The RPDP was outlined in 2024, aiming for 51% renewable energy generation by 2037. Photo: Pixabay

Investing in solar, storage can save Thailand close to $2 billion: Report

It will lower system costs, cut emissions, and enhance energy security by reducing reliance on imported fuels

Potentially, there is a $1.8 billion cost savings for Thailand by 2037 if the Southeast Asian nations can increase its solar capacity by 89% and battery storage by 60%, respectively compared to the RPDP (revised power development plan) targets. This result was derived from a report by the London-based think tank Ember.

The RPDP was outlined in 2024, aiming for 51% renewable energy generation by 2037. The plan includes reducing 8 GW of net fossil fuel capacity and adding 64 GW of renewables and energy storage. According to Ember’s calculations, the plan requires a total fixed expenditure of $153 billion between 2024 and 2037.

Using RPDP as a baseline, the study finds that a more ambitious energy transition towards renewables has multiple benefits for Thailand — lowering system costs, cutting emissions, and enhancing energy security by reducing reliance on imported fuels.

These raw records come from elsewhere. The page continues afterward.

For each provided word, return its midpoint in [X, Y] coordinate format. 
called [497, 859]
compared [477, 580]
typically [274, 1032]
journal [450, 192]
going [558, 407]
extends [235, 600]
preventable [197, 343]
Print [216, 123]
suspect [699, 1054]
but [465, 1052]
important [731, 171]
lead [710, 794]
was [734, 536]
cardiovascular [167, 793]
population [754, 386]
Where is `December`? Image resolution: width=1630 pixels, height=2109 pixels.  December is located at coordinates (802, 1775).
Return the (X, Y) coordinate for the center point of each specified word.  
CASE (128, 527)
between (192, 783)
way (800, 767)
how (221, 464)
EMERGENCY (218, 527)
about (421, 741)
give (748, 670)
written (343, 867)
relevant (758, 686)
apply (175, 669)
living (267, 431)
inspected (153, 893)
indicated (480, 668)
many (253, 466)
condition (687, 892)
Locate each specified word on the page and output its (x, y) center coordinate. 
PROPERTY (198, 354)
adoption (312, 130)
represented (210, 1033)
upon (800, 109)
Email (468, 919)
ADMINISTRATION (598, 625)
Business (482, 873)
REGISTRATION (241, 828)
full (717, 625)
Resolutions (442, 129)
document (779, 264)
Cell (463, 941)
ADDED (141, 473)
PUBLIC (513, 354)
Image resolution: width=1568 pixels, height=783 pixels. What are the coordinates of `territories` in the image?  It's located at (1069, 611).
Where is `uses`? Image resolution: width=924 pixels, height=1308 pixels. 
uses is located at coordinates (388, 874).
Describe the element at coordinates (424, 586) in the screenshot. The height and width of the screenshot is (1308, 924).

Additionally, this will help Thailand cut its emissions by 147 mtCO2 by 2037.

Hits and misses

Interestingly, Ember’s proposed cost-optimal pathway requires a higher total fixed expenditure of $168 billion over 2024 to 2037. However, as the transition to renewables will cut Thailand’s gas imports by almost two times, it will save nearly $16 billion in fuel costs, according to the report.

The report also points out that wind energy is not very cost-competitive under the low cost pathway, as Thailand has limited wind resources. But, if Thailand chooses to import hydropower from neighbouring Laos, then it will reduce overall system costs. 

Though Thailand has broad ambitions of transitioning to a cleaner economy, fossil fuels have historically dominated the country’s power system. Coal and gas  accounted for over 80% of electricity generation in 2024 with natural gas taking around 68%, found the report. 

On the other hand, renewables have not been scaled up to their potential. Domestic hydropower contributes just 3% of the total generation, while solar’s installed capacity as of 2024 was just 3.4 GW. 

But the country has enormous potential for deploying renewables, especially solar. The report found that Thailand has tapped just 1% of its solar potential, so there’s scope for expansion.

It is necessary also, as Thailand’s energy demand is expected to grow quite strongly. Two strong factors driving this would be the wider adoption of electric vehicles and a data center boom.

The report found that EVs are likely to account for 20% of total electricity demand by 2037, while data centers will drive demand growth by 10 TWh by the same year. 

“Emerging countries are at a crossroads of meeting a rising electricity demand at affordable costs to drive the economy while cutting emissions for sustainability goals. Solar, coupled with battery storage, represents the optimal pathway to address this trilemma. The energy transition of Thailand towards home-grown renewables could lower energy costs, cut emissions, and strengthen energy security by mitigating dependence on fossil fuel imports,” said Lam Pham, energy analyst at Ember.